Introducing: Hana Tia

Hana Tia is an alternative R&B singer from Birmingham, UK. Inspired by gospel music & R&B growing up, she became drawn to singing & song writing. Her unique song writing process reveals an unfiltered & authentic style to her melodies & musical style, sourcing & curating instrumental beats & recording her immediate, most instinctive ideas down in the first take. As well as being self taught musically, Hana also extends her creativity to her own artwork, videos & merch. Her influences include Rihanna, Bryson Tiller, Jhene Aiko, 6lack & Drake.


Photo @oliverpayne_



I guess, we could start by talking about where your music journey began, was this something that started from a young age our did you kind of grow into writing and creating music?


I would say, when I was younger, literally from when I could talk, I would be singing. It was just my thing, I used to freestyle and just sing all the time. When I hit GCSE's and A Levels I just became so focused on job security and focused on my exams and qualifications, I kind of just pushed my creative side to the side, a little bit.


It was literally my second year of uni, when I started connecting with myself a little bit more. I think we're very much an emotinally detached generation, so it was hard for me to write because I couldn't communicate with myself, if that makes sense. So I couldn't express how I was feeling, so I couldn't write. But then in my second year of uni, I just started healing, and when I was healing, I was writing, and that was my healing in a sense, so yeah I just write to heal. That's where I'm at now. Social media, its almost like we're living through other people's statements and emotions, because we can't express them ourselves. So we like it when people say things that we're feeling. So yeah, I just unlocked from that. So I suppose I grew into it, after I started music from a young age. So kind of both.



Growing up, was there any specific artists or even creatives in general that influenced you?
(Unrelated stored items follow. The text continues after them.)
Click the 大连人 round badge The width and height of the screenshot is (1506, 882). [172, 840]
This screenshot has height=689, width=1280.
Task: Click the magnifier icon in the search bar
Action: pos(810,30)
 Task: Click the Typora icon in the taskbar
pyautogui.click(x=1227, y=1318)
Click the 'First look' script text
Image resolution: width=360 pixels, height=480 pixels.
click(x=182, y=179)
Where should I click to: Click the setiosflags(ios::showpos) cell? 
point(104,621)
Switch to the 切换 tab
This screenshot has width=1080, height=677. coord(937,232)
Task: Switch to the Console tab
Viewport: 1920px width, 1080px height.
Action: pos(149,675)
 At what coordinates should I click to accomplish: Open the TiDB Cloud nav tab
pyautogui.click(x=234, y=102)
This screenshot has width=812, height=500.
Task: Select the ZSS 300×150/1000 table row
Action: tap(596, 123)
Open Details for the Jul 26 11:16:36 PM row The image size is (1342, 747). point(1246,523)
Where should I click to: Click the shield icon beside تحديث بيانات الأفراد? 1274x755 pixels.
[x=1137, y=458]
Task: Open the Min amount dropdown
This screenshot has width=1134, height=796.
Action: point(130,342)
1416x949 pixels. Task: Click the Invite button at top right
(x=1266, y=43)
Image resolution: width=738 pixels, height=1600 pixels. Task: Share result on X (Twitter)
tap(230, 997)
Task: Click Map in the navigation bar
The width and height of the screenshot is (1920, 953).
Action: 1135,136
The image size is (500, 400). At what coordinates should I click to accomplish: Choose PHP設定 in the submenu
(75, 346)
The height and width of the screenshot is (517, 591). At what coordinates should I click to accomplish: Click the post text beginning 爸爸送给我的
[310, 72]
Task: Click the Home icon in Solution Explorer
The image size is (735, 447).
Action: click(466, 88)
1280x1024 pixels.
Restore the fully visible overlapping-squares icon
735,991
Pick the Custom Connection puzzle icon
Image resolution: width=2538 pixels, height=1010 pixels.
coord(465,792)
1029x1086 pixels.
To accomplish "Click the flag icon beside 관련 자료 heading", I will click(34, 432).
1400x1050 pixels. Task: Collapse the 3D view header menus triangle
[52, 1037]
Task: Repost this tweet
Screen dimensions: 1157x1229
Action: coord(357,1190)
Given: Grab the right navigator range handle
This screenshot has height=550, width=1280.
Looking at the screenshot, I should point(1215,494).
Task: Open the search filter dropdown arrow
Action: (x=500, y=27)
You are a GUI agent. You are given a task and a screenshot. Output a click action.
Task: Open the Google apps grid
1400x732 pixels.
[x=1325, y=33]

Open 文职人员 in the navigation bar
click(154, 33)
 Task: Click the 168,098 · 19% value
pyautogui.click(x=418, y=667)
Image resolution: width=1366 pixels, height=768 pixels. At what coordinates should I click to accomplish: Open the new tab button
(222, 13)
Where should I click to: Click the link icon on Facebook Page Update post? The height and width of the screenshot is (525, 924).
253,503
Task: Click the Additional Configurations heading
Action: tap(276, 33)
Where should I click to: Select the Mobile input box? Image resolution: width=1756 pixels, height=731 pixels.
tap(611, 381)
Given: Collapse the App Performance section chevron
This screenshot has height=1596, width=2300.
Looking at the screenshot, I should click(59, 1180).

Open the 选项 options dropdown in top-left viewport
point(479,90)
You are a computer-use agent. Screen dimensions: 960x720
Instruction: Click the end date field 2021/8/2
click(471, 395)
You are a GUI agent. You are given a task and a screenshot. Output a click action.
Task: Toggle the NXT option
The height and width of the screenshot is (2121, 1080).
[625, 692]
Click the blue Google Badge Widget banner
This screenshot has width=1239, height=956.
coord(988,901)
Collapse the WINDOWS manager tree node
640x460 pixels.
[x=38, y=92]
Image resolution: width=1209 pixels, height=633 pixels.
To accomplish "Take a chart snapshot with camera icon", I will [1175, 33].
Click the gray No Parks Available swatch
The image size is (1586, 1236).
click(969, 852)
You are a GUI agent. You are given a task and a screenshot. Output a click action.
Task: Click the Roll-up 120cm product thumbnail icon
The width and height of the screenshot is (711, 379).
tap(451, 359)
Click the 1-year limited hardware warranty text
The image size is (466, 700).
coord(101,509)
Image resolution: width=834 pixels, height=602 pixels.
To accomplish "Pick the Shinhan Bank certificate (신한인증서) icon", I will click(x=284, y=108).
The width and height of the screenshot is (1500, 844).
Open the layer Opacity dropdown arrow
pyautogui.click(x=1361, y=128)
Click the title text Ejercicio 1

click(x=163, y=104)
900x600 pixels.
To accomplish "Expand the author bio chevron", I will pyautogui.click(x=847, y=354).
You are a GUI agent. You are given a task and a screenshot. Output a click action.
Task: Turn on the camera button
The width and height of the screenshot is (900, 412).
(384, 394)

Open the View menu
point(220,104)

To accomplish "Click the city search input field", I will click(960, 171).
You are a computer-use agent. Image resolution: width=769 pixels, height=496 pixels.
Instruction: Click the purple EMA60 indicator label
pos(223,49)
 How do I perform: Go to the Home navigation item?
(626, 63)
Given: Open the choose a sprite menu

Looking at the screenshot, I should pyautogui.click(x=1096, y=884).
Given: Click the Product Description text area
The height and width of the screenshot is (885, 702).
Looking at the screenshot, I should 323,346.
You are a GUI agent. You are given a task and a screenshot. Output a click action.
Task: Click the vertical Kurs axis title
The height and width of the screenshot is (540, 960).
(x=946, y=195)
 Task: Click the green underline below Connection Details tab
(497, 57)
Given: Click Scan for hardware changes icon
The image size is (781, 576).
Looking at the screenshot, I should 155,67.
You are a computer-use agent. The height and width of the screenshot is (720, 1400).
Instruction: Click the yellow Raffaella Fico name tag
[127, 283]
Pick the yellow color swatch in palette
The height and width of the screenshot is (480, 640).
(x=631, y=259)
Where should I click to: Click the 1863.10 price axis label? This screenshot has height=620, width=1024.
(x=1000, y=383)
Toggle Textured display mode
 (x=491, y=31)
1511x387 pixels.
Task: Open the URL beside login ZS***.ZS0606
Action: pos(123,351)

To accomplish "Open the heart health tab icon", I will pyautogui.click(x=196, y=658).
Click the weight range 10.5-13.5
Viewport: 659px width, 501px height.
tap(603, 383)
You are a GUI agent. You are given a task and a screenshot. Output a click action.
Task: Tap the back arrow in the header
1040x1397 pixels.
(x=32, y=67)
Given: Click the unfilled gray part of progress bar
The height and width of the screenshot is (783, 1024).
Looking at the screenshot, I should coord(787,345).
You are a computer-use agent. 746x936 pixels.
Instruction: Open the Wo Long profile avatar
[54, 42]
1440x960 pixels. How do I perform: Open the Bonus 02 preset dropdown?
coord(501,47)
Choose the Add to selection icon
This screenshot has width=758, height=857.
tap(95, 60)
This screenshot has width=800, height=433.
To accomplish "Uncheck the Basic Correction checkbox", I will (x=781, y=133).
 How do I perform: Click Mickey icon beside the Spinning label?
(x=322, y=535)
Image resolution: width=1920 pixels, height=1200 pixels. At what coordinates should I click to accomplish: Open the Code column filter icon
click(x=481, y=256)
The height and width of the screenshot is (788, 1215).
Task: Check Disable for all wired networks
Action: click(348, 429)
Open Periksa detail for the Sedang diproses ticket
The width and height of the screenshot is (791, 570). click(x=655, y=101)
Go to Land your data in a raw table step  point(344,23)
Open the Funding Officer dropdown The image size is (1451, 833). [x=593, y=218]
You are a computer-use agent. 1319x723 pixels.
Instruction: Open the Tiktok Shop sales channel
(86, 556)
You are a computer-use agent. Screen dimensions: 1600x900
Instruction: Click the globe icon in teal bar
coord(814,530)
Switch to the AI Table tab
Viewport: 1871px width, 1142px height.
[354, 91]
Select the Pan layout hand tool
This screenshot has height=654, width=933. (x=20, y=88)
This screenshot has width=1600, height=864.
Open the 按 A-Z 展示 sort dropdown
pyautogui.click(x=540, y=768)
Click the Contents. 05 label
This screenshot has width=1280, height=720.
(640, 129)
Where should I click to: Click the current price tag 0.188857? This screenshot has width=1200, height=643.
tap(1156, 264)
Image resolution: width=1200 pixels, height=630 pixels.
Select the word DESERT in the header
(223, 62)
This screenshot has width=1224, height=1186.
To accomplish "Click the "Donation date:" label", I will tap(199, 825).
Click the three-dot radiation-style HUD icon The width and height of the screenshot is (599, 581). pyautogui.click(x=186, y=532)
I'd say musically, the most influential person I could think of is probably Rihanna. I'm obsessed with her. I really loved her, like her albums, I used to wear t-shirts with her on, perfumes, I used to have everything Rihanna. I remember, back when we didn't have YouTube and Spotify and stuff, we had to watch music on TV, like the music channels, and I used to sit through the whole Top 40 and wait for Rihanna 'Unfaithful' to come on. When it eventually came on I used to be like "Nan!!!". Rihanna was someone I adored as a child.



Has that changed now, who would you say your main inspirations are to date?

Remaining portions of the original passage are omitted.